Sebab itu, ia menilai bahwa kebijakan 50 siswa dalam satu kelas bukan sekadar kekeliruan teknis, tapi sebuah pelanggaran terhadap hak dasar anak untuk mendapatkan pendidikan yang sah dan diakui negara.

Potensi Maladministrasi

SK Gubernur Jabar tersebut juga dikatakannya berpotensi menimbulkan temuan audit dan dugaan maladministrasi. Dalam konteks hukum administrasi negara, kebijakan daerah tidak boleh bertentangan dengan regulasi pusat.

“Pasal 7 Undang-Undang Nomor 12 Tahun 2011 menyatakan bahwa Peraturan Menteri lebih tinggi kedudukannya dibanding Keputusan Gubernur. Jika sekolah memaksakan menjalankan SK ini, maka kepala sekolah dan operator Dapodik akan berada dalam dilema serius yaitu mengikuti perintah pimpinan daerah atau tunduk pada sistem nasional,” ujar Saepuloh.

Solusinya?

Dia merasa bahwa solusi memperluas akses pendidikan harus dilakukan tanpa melanggar aturan main yang sah. “Jika memang ingin menampung lebih banyak siswa, mengapa tidak membentuk rombongan belajar paralel?
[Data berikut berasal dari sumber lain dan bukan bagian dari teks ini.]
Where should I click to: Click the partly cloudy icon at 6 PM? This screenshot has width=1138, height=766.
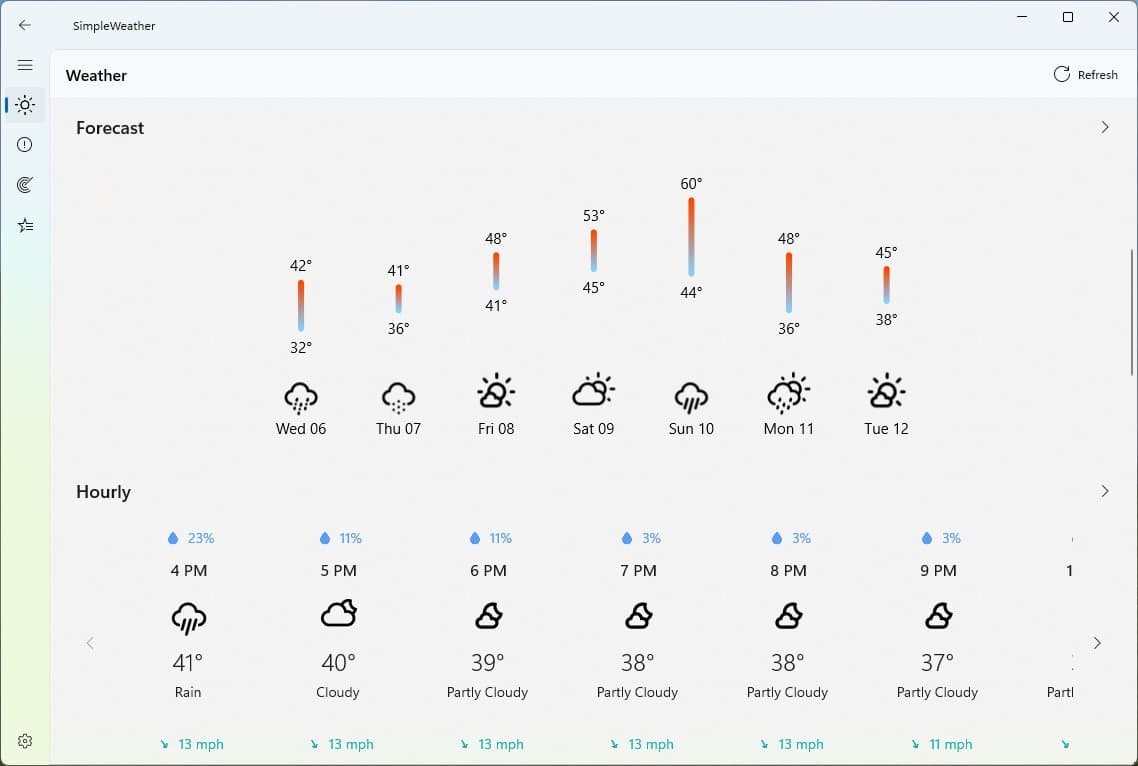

Atau menggunakan pendekatan shift? Atau membuka jalur SMA Terbuka?Sekolah swasta pun seharusnya dilibatkan dalam skema PAPS ini. Selama ini mereka memiliki daya tampung lebih longgar, namun sering kali diabaikan dalam alokasi afirmasi anggaran,” urainya.

Saepuloh menekankan bahwa tidak bisa membiarkan kebijakan publik berjalan atas dasar niat baik semata. Di dunia birokrasi dan hukum, niat baik yang dieksekusi tanpa regulasi yang tepat dapat menimbulkan kerugian lebih besar. Termasuk hilangnya hak legal ribuan anak hanya karena statusnya tak tercatat di Dapodik.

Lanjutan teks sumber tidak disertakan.